** WHAT YOU HAVE TO DO **
All entries below are to be written out again exactly, but no picture is to be copied.

+-------+

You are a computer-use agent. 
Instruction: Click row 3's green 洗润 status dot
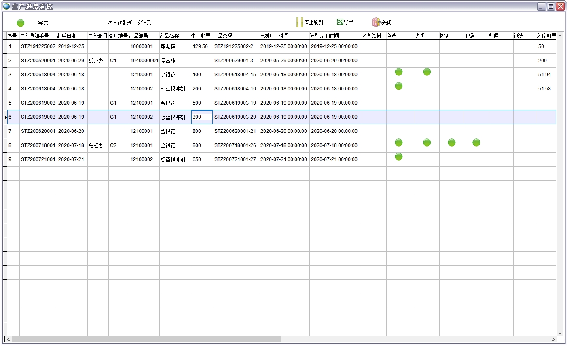(x=427, y=72)
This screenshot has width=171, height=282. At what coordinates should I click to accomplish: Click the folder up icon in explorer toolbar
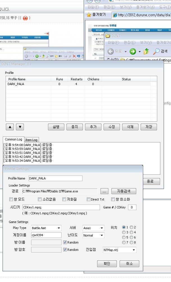146,51
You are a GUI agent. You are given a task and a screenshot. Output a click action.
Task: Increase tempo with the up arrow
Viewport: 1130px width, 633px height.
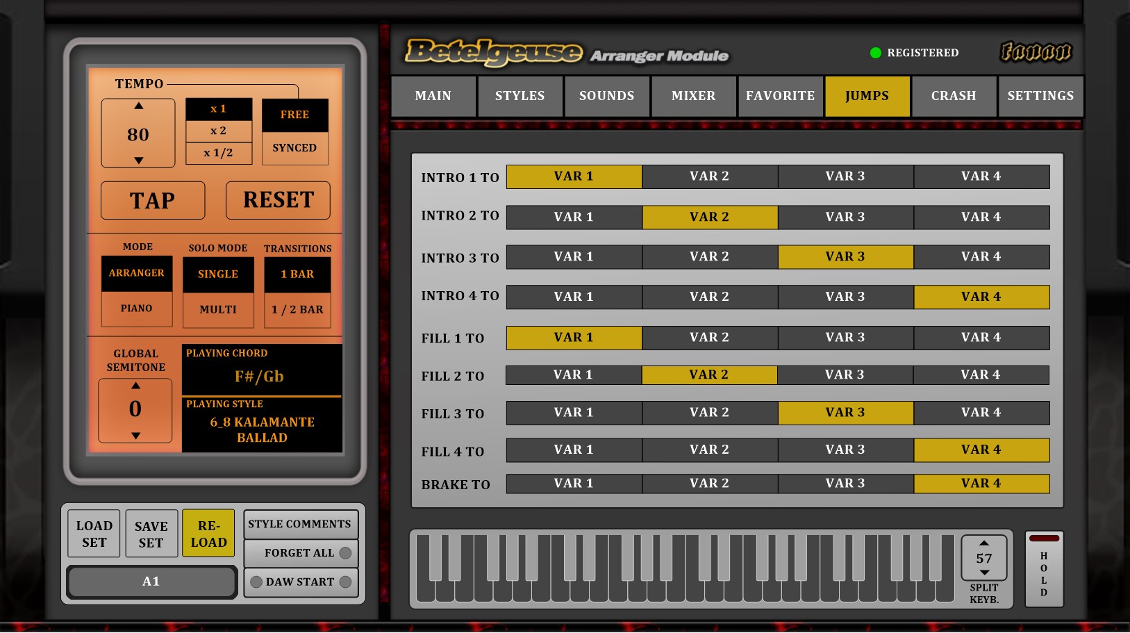(x=138, y=106)
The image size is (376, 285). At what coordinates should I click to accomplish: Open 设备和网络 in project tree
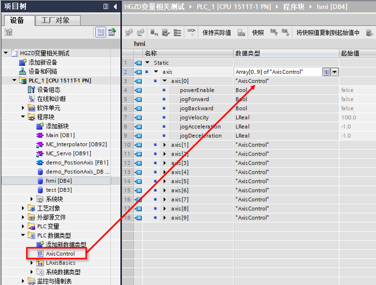coord(42,72)
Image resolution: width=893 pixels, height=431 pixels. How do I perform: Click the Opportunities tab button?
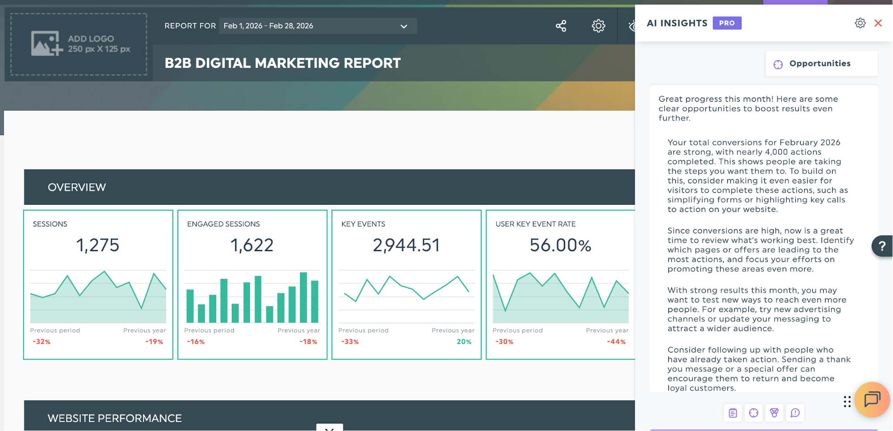coord(821,63)

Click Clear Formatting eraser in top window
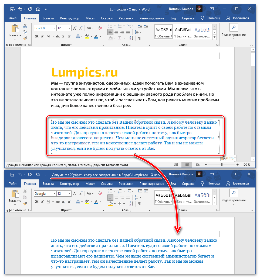pyautogui.click(x=101, y=28)
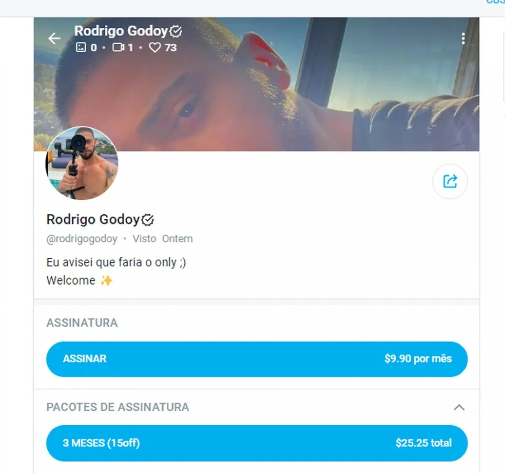Click the @rodrigogodoy username handle

(82, 239)
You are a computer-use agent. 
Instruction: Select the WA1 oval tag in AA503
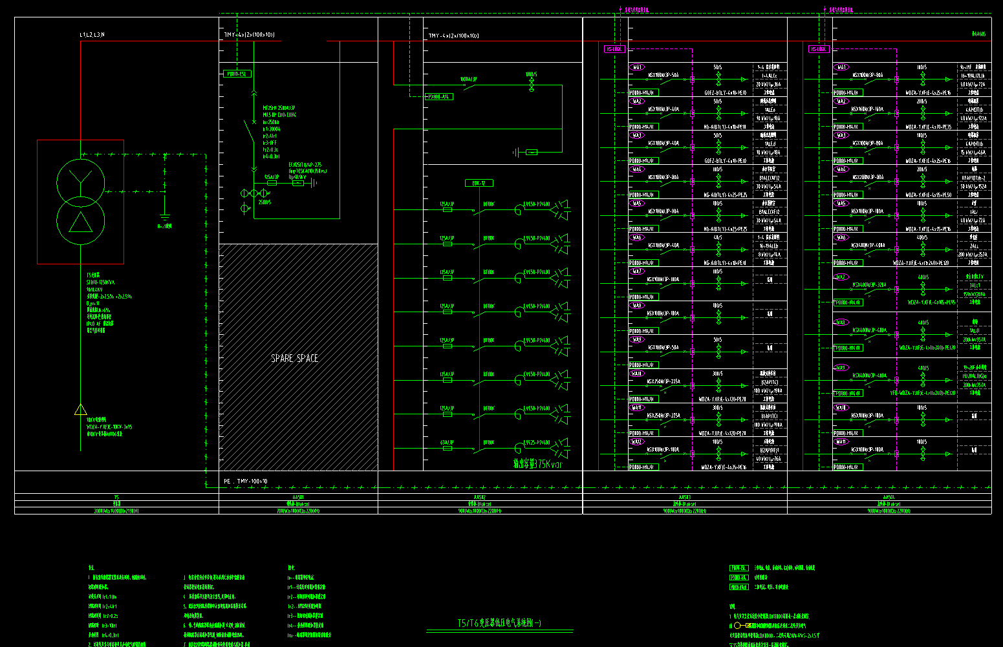[637, 67]
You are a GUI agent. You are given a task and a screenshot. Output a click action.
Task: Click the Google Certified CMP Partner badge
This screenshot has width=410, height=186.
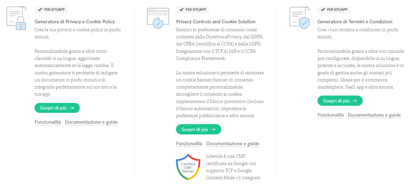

+-------+

** SOLUTION TO THIS EXERCISE **
You are a computer-use agent. 
Instruction: Click row 3's green 洗润 status dot
(x=427, y=72)
This screenshot has width=171, height=282. At what coordinates should I click to accomplish: Click the folder up icon in explorer toolbar
146,51
You are a GUI agent. You are given a task and a screenshot. Output a click action.
Task: Increase tempo with the up arrow
Viewport: 1130px width, 633px height.
(x=138, y=106)
The image size is (376, 285). At what coordinates should I click to accomplish: Open 设备和网络 in project tree
coord(42,72)
Image resolution: width=893 pixels, height=431 pixels. How do I perform: Click the Opportunities tab button?
coord(821,63)

Click Clear Formatting eraser in top window
pyautogui.click(x=101, y=28)
Click the @rodrigogodoy username handle

(82, 239)
You are a computer-use agent. 
Instruction: Select the WA1 oval tag in AA503
[637, 67]
You are a GUI agent. You are given a task and a screenshot. Output a click action.
Task: Click the Google Certified CMP Partner badge
This screenshot has width=410, height=186.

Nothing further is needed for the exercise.